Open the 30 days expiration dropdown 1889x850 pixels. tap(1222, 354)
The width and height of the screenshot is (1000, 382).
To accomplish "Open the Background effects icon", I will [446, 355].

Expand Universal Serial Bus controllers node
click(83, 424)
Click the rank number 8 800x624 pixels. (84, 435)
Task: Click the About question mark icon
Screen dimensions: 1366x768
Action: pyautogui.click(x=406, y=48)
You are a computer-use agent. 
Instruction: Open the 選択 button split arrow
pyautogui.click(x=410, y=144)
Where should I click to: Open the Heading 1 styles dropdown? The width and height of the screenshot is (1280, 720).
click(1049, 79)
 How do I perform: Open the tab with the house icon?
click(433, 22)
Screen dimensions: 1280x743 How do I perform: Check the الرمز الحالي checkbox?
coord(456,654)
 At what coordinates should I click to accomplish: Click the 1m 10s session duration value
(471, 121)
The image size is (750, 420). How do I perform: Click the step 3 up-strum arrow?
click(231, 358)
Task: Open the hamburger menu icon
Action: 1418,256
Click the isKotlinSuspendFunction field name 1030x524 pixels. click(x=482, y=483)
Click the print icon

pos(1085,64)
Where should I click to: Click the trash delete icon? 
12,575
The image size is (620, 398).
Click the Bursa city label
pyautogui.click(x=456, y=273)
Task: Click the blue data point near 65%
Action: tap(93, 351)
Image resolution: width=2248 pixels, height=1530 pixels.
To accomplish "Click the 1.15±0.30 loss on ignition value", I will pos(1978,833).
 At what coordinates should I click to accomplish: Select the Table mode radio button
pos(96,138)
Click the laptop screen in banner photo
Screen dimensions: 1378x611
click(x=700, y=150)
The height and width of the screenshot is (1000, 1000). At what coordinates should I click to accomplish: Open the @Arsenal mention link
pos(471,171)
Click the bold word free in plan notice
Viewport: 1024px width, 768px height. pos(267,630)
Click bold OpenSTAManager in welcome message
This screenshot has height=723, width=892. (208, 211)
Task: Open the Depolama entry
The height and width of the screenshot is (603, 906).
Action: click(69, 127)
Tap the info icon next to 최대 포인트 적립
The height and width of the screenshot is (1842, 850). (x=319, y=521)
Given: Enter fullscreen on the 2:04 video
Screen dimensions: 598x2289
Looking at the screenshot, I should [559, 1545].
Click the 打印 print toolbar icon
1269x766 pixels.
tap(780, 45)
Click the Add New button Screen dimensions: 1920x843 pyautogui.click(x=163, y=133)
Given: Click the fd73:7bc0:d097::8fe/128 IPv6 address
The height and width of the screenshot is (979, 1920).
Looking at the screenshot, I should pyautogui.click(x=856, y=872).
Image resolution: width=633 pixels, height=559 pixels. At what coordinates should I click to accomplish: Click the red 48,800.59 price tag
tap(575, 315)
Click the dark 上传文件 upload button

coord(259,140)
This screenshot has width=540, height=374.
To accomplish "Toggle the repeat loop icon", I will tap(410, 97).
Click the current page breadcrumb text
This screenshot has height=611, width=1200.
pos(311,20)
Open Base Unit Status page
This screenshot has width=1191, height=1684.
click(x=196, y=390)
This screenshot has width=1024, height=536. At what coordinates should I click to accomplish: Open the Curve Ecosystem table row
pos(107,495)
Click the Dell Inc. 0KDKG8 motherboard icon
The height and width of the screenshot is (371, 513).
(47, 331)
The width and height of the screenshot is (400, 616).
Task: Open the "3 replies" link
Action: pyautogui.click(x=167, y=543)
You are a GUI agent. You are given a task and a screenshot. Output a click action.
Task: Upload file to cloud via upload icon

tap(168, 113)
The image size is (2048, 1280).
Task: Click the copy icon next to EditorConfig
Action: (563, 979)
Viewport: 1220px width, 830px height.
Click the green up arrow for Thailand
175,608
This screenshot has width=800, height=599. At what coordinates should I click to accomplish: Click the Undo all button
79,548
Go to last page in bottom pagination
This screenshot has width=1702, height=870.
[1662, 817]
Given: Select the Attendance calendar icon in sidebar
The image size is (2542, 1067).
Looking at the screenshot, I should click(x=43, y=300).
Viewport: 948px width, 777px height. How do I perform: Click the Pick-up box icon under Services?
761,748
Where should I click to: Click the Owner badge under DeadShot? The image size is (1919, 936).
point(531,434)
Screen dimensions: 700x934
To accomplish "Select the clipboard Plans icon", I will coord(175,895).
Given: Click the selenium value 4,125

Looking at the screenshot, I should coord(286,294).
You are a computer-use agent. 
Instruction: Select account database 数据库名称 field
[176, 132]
----
Go through the records and copy all of them exactly.

- [WRITTEN ANSWER]
Open the 30 days expiration dropdown 1889x850 pixels. tap(1222, 354)
The width and height of the screenshot is (1000, 382).
To accomplish "Open the Background effects icon", I will [446, 355].

Expand Universal Serial Bus controllers node
click(83, 424)
Click the rank number 8 800x624 pixels. (84, 435)
Task: Click the About question mark icon
Screen dimensions: 1366x768
Action: pyautogui.click(x=406, y=48)
You are a computer-use agent. 
Instruction: Open the 選択 button split arrow
pyautogui.click(x=410, y=144)
Where should I click to: Open the Heading 1 styles dropdown? The width and height of the screenshot is (1280, 720).
click(1049, 79)
 How do I perform: Open the tab with the house icon?
click(433, 22)
Screen dimensions: 1280x743 How do I perform: Check the الرمز الحالي checkbox?
coord(456,654)
 At what coordinates should I click to accomplish: Click the 1m 10s session duration value
(471, 121)
The image size is (750, 420). How do I perform: Click the step 3 up-strum arrow?
click(231, 358)
Task: Open the hamburger menu icon
Action: 1418,256
Click the isKotlinSuspendFunction field name 1030x524 pixels. click(x=482, y=483)
Click the print icon

pos(1085,64)
Where should I click to: Click the trash delete icon? 
12,575
The image size is (620, 398).
Click the Bursa city label
pyautogui.click(x=456, y=273)
Task: Click the blue data point near 65%
Action: tap(93, 351)
Image resolution: width=2248 pixels, height=1530 pixels.
To accomplish "Click the 1.15±0.30 loss on ignition value", I will pos(1978,833).
 At what coordinates should I click to accomplish: Select the Table mode radio button
pos(96,138)
Click the laptop screen in banner photo
Screen dimensions: 1378x611
click(x=700, y=150)
The height and width of the screenshot is (1000, 1000). At what coordinates should I click to accomplish: Open the @Arsenal mention link
pos(471,171)
Click the bold word free in plan notice
Viewport: 1024px width, 768px height. pos(267,630)
Click bold OpenSTAManager in welcome message
This screenshot has height=723, width=892. (208, 211)
Task: Open the Depolama entry
The height and width of the screenshot is (603, 906).
Action: click(69, 127)
Tap the info icon next to 최대 포인트 적립
The height and width of the screenshot is (1842, 850). (x=319, y=521)
Given: Enter fullscreen on the 2:04 video
Screen dimensions: 598x2289
Looking at the screenshot, I should [559, 1545].
Click the 打印 print toolbar icon
1269x766 pixels.
tap(780, 45)
Click the Add New button Screen dimensions: 1920x843 pyautogui.click(x=163, y=133)
Given: Click the fd73:7bc0:d097::8fe/128 IPv6 address
The height and width of the screenshot is (979, 1920).
Looking at the screenshot, I should pyautogui.click(x=856, y=872).
Image resolution: width=633 pixels, height=559 pixels. At what coordinates should I click to accomplish: Click the red 48,800.59 price tag
tap(575, 315)
Click the dark 上传文件 upload button

coord(259,140)
This screenshot has width=540, height=374.
To accomplish "Toggle the repeat loop icon", I will tap(410, 97).
Click the current page breadcrumb text
This screenshot has height=611, width=1200.
pos(311,20)
Open Base Unit Status page
This screenshot has width=1191, height=1684.
click(x=196, y=390)
This screenshot has width=1024, height=536. At what coordinates should I click to accomplish: Open the Curve Ecosystem table row
pos(107,495)
Click the Dell Inc. 0KDKG8 motherboard icon
The height and width of the screenshot is (371, 513).
(47, 331)
The width and height of the screenshot is (400, 616).
Task: Open the "3 replies" link
Action: pyautogui.click(x=167, y=543)
You are a GUI agent. You are given a task and a screenshot. Output a click action.
Task: Upload file to cloud via upload icon

tap(168, 113)
The image size is (2048, 1280).
Task: Click the copy icon next to EditorConfig
Action: (563, 979)
Viewport: 1220px width, 830px height.
Click the green up arrow for Thailand
175,608
This screenshot has width=800, height=599. At what coordinates should I click to accomplish: Click the Undo all button
79,548
Go to last page in bottom pagination
This screenshot has width=1702, height=870.
[1662, 817]
Given: Select the Attendance calendar icon in sidebar
The image size is (2542, 1067).
Looking at the screenshot, I should click(x=43, y=300).
Viewport: 948px width, 777px height. How do I perform: Click the Pick-up box icon under Services?
761,748
Where should I click to: Click the Owner badge under DeadShot? The image size is (1919, 936).
point(531,434)
Screen dimensions: 700x934
To accomplish "Select the clipboard Plans icon", I will coord(175,895).
Given: Click the selenium value 4,125

Looking at the screenshot, I should coord(286,294).
You are a computer-use agent. 
Instruction: Select account database 数据库名称 field
[176, 132]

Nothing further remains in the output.